— What needs to be done —
All lines from the one that contains "Open the Priority" through the final line of the entries must be repeated exactly. No other lines belong in the output.

— Working data —

= Beginning of Section =

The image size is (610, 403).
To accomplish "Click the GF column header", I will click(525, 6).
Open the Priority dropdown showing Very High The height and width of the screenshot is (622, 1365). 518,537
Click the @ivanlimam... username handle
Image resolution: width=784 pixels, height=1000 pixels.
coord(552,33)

= End of Section =

— Solution to this task —
Open the Priority dropdown showing Very High The height and width of the screenshot is (622, 1365). 518,537
Click the @ivanlimam... username handle
Image resolution: width=784 pixels, height=1000 pixels.
coord(552,33)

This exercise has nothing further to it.